I attended a dinner party last weekend to celebrate: an 80th birthday, a 70th birthday, a happy retirement and a welcome back from your winter home. I wound up in a “girls” conversation with several friends two of whom have lost their mothers (and 2nd parent) within the last 6 months. The conversation turned to the difficulty in going through “stuff” those mothers had accumulated in the course of long and productive lives. What started as an uncomfortable and difficult conversation eventually left us with tears running down our faces in laughter.
One friend discussed her unwillingness to part with an ironing board because it so reminded her of her mother, that there were so many memories and comfort feelings embedded in that ironing board and the struggle to let go. I chimed in with the fact that an ironing board would have been the first in the dumpster for me. I do, however, have a wooden rolling pin in my kitchen that looks like it’s been through a few wars. It probably has enough bacteria absorbed into that wood that I dare not actually roll out a pie crust with it. My mother taught me to cook using that rolling pin. As long as I am alive it will be with me. Along with that my nieces and myself have spent hours around the kitchen table going through Mom-Mom’s (Mom to me) recipe box filled with brown edged pieces of paper and index cards with food stains and grease spots savoring memories of the foods that meant comfort to each of us, especially those recipes that were connected to the BIG holiday celebrations.

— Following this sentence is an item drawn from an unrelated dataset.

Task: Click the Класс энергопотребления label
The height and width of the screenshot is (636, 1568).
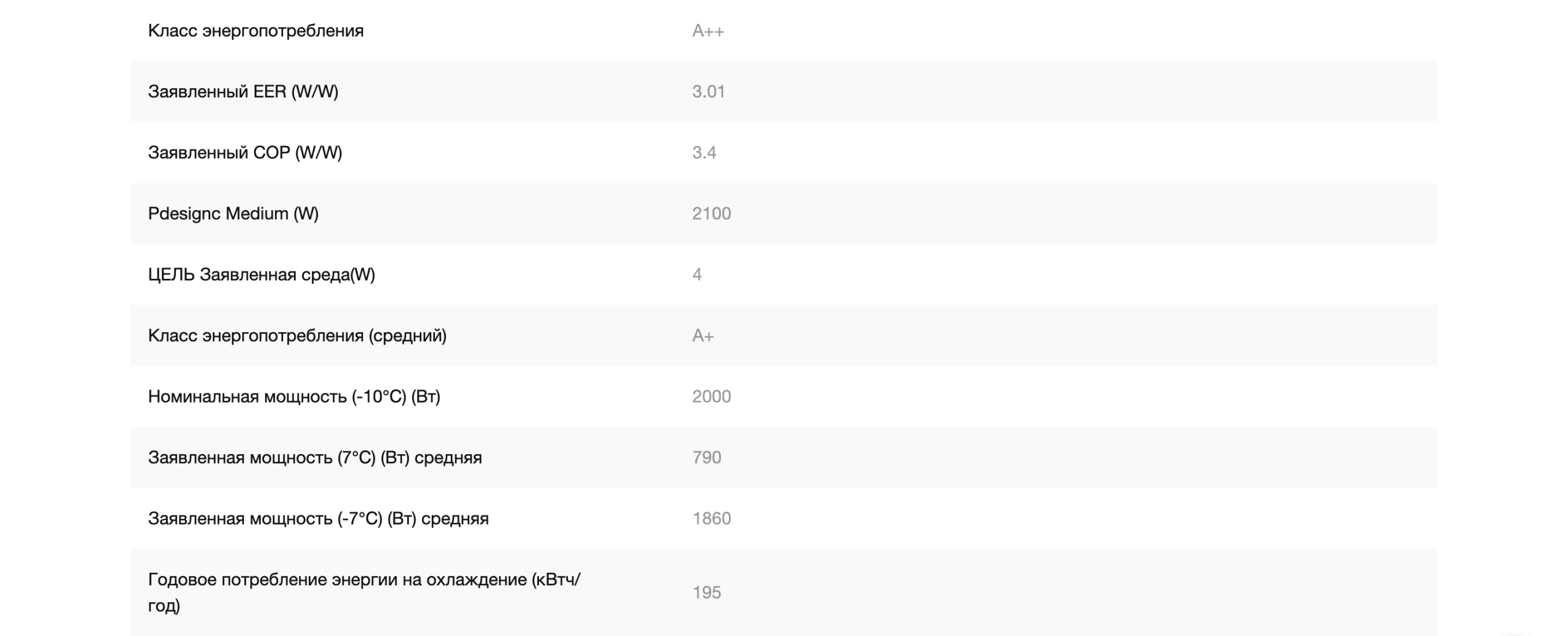Action: coord(255,31)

Women are the ones who are most likely to go through every item, handle it, smell it and ponder it’s origin. We construct stories from those items in an attempt to make sense of our own lives. Men, for the most part, are better at filling the dumpster faster without reliving the significance of every item.
Stories are the other “Mom Things” we hold onto whether our mothers have passed on or are sitting across from us at the dining table this Sunday. My favorite “Mom Story” goes back to a particular Thanksgiving dinner. As you can probably guess, my mother had a need to be perceived as a “Hallmark Mother.” She dressed as a lady, she spoke with ladylike language, her nails were always perfectly manicured, her hair was always perfect (even if, as in later life, it “slept” on a Styrofoam head behind the shower curtain in the bathtub), she didn’t chew gum, she never put a bottle on the dining table (even a bottle of ketchup). You get the drift… And to answer the question you are now pondering, yes I was a major disappointment as I protested all of these “rules.”

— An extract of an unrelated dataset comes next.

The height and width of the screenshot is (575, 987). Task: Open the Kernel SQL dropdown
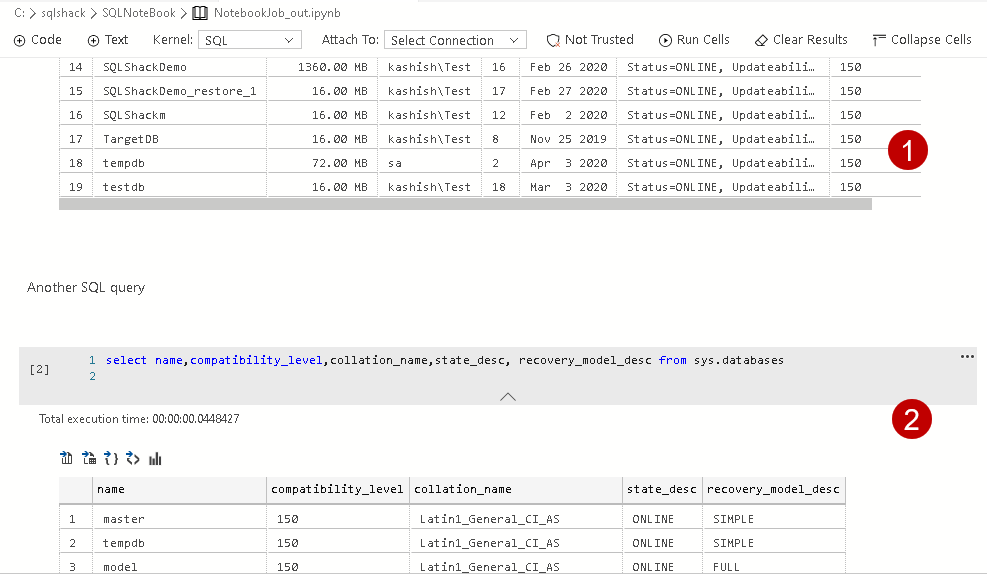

Mom was redecorating the dining room. One of the dining room walls had been paneled when that was the “in” thing in decorating. Those years had long passed; however, the paneled wall had been redone with several different colors of paint. Mom decided she wanted that wall wallpapered. To remove the paneling would have caused a lot of damage to the wall. What to do?
My brother was working at a home supply store. He suggested she put one layer of wallpaper horizontally, then the paper she wanted vertically. He showed up with rolls of wallpaper that had not sold in the store and were going to be discarded. The two layers of wallpaper were applied and the strategy appeared to work.
I did say this was about Thanksgiving. We were sitting around the dining room table with the linen tablecloth and napkins, good china, crystal and silver in place. Our plates were far too full and our bellies were getting far too full. The conversation was loud bouncing across three generations of family. There was an odd sound creating a background din to the conversations. We all jumped in our seats as the conversations were drowned out by the sound of paper rolling like a window shade. The beautiful colonial mini-floral design that had been so carefully selected by my mother to complete her “Williamsburg” dining room rolled off the wall to reveal reclining nudes. We could have served hot dogs and beans that Thanksgiving and no one would have noticed. We managed to forget the food as we laughed for hours that day… and continue to chuckle every time something reminds us of that day. It was so anti-Mom I will carry that story with me forever!
Take a few minutes this weekend to remember your Mom-stories that touch a warm spot in your heart for whatever reason. Think about the connections represented by the symbolism of simple household objects. Remember the images and stories that brought you joy and laughter. Give Mom a hug and an “I Love You” even if it can only be felt and spoken in your heart.
What stories and objects are in your treasure box?